Couch in Oregon County had two buses to fix and none removed from service from its fleet of four, and Thayer was required to make repairs to two of its fleet of 10 and had to retire another two. Oregon-Howell School District (Koshkonong) retired three of its nine buses and repaired one. Last year, Couch repaired a bus and removed another from its fleet of six, Thayer repaired four of its 10, and Koshkonong had a perfect score.

In Ozark County, Bakersfield Schools had a defective bus to repair out of its 10 total. Dora’s fleet of 12 had one bus pulled from service and another to repair. By comparison, Bakersfield last year was required to repair two of its 11 buses and Dora decommissioned two of its 14 and had repairs to make to another two.
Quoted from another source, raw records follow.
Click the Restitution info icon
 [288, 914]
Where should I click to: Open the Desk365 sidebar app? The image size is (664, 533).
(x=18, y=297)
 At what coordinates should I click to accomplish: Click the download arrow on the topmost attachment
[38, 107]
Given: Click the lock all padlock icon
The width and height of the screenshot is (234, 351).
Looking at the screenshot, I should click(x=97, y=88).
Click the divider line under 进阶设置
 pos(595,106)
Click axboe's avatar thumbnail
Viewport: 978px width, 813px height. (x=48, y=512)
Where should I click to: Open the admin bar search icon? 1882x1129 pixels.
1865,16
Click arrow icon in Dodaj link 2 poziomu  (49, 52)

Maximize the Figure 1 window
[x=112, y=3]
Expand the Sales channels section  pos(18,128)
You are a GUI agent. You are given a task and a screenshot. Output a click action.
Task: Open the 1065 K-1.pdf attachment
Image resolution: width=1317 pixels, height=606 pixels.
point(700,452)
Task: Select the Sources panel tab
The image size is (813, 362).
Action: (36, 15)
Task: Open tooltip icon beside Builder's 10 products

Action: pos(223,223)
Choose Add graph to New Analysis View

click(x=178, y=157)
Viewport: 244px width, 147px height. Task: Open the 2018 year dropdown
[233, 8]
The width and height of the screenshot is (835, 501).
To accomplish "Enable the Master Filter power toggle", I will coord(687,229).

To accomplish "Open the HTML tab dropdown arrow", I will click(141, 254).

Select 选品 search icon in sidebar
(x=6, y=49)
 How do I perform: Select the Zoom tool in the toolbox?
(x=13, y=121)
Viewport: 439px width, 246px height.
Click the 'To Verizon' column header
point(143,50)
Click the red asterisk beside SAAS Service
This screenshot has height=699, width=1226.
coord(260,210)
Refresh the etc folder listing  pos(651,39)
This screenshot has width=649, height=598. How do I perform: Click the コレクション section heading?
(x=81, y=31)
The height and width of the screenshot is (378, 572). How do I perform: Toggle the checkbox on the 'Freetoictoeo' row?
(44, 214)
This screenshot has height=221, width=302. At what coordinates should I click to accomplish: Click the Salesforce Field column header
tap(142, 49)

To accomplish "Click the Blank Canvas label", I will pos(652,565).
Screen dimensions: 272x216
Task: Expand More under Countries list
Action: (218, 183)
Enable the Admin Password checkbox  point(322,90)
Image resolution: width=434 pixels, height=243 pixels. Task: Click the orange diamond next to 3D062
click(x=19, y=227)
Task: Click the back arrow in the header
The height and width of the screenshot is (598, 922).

Licking in Texas County had one bus of its 16 to replace, and Summersville lost one bus, leaving 10 buses with the patrol’s approval. In 2023, Lucking repaired one of its fleet of 17 and Summersville lost two of its fleet of 12, and was required to make repairs on three others.

Eminence School District in Shannon County had one bus to repair of its fleet of nine; last year, it had a bus removed from service and no repairs to make.

“Through the unified effort of Missouri State Highway Patrol personnel and pupil transportation professionals statewide, the successful inspection of 11,360 school buses occurred in accordance with Missouri revised state statutes,” said Olson. “The patrol, Missouri schools and private pupil transportation companies share the common goal of keeping our schoolchildren safe while they travel on school buses.”

Missouri school bus inspection results are a matter of public record. Individual school district results are available on the Motor Vehicle Inspection Division webpage at apps.mshp.dps.mo.gov/MSHPWeb/PatrolDivisions/DVSD/MVI/documents/2024AnnualSchoolBusInspectionResults.pdf.